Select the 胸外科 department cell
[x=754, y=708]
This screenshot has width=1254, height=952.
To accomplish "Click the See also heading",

────

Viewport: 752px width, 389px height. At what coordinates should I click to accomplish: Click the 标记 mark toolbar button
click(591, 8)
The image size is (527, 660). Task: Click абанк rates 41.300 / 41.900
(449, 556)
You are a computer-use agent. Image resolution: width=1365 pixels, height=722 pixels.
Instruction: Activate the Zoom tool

────

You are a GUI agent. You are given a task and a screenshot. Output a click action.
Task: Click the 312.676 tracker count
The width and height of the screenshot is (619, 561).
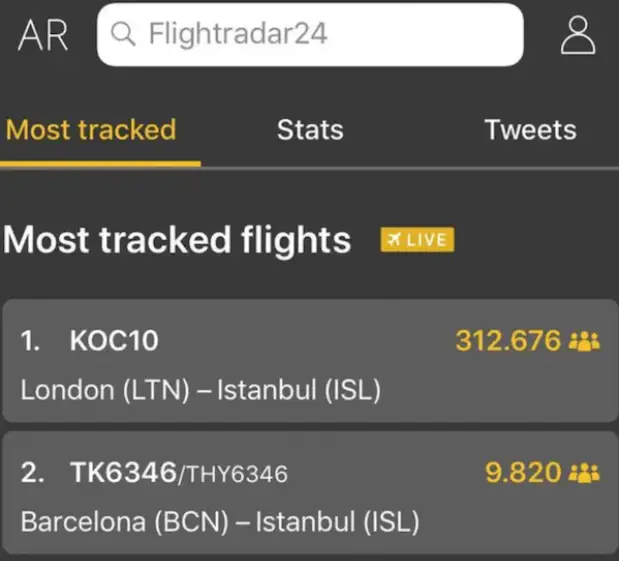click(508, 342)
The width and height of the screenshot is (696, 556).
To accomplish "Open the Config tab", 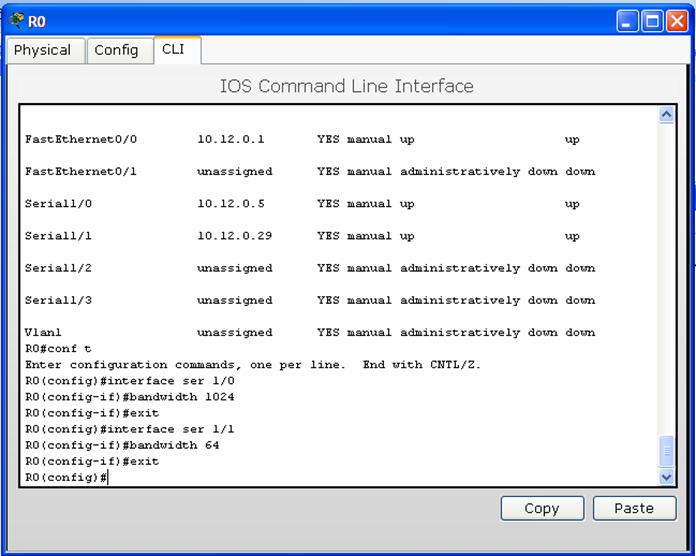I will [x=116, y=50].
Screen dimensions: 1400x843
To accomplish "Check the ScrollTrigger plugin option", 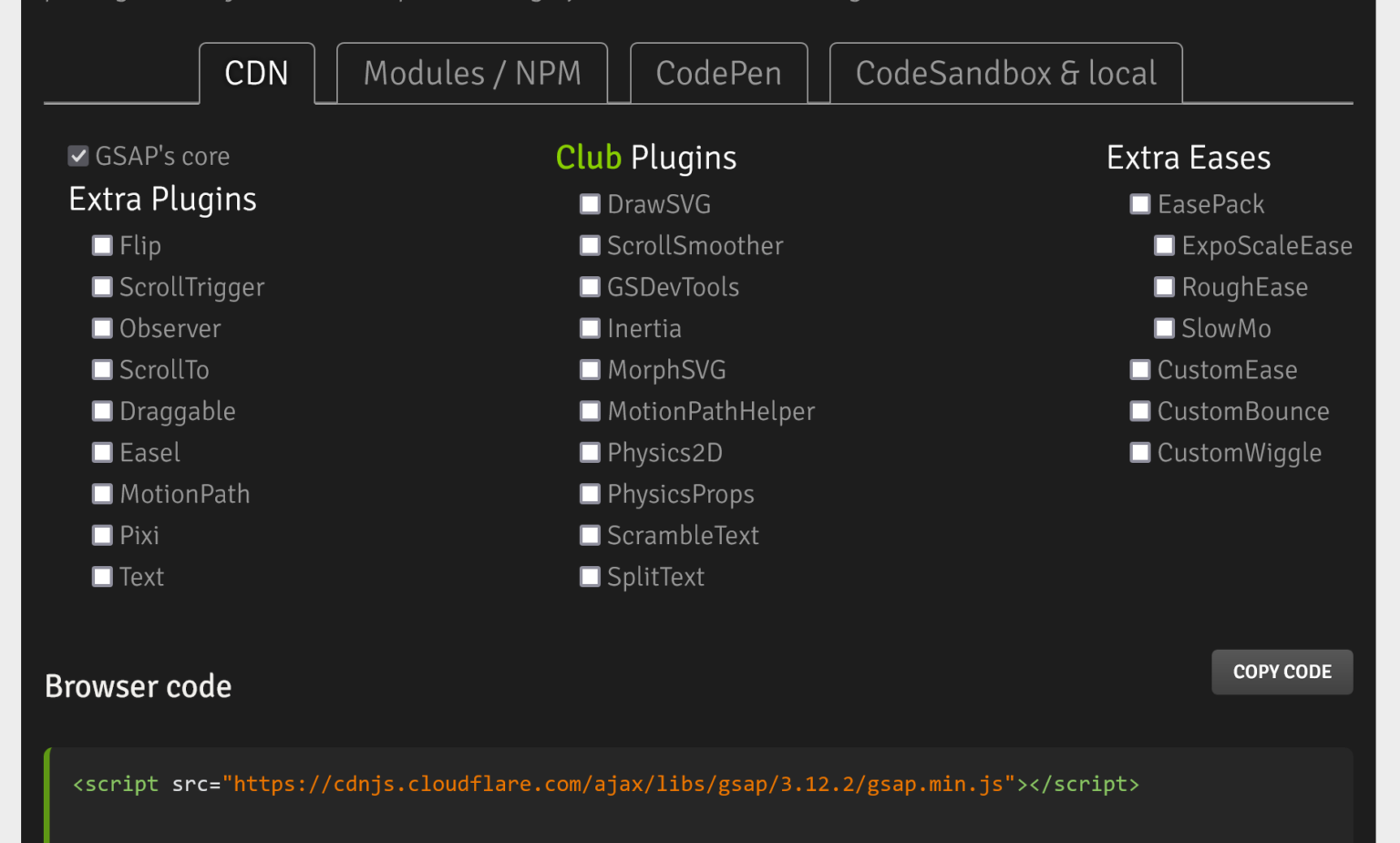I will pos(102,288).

────

EXERCISE OBJECTIVE:
Starting with the line above that holds "This screenshot has width=1254, height=952." and stopping with the line that holds "the See also", reproduce each line exactly, omitting all other lines.

OUTPUT:
This screenshot has width=1254, height=952.
To accomplish "Click the See also heading",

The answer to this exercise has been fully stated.